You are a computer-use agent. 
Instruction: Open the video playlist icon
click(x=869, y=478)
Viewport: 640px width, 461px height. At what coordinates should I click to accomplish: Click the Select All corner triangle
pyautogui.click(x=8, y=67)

++++++++++++++++++++

#### EXERCISE:
Copy each of the records above verbatim.

#### IN RESPONSE:
You are a computer-use agent. 
Instruction: Open the video playlist icon
click(x=869, y=478)
Viewport: 640px width, 461px height. At what coordinates should I click to accomplish: Click the Select All corner triangle
pyautogui.click(x=8, y=67)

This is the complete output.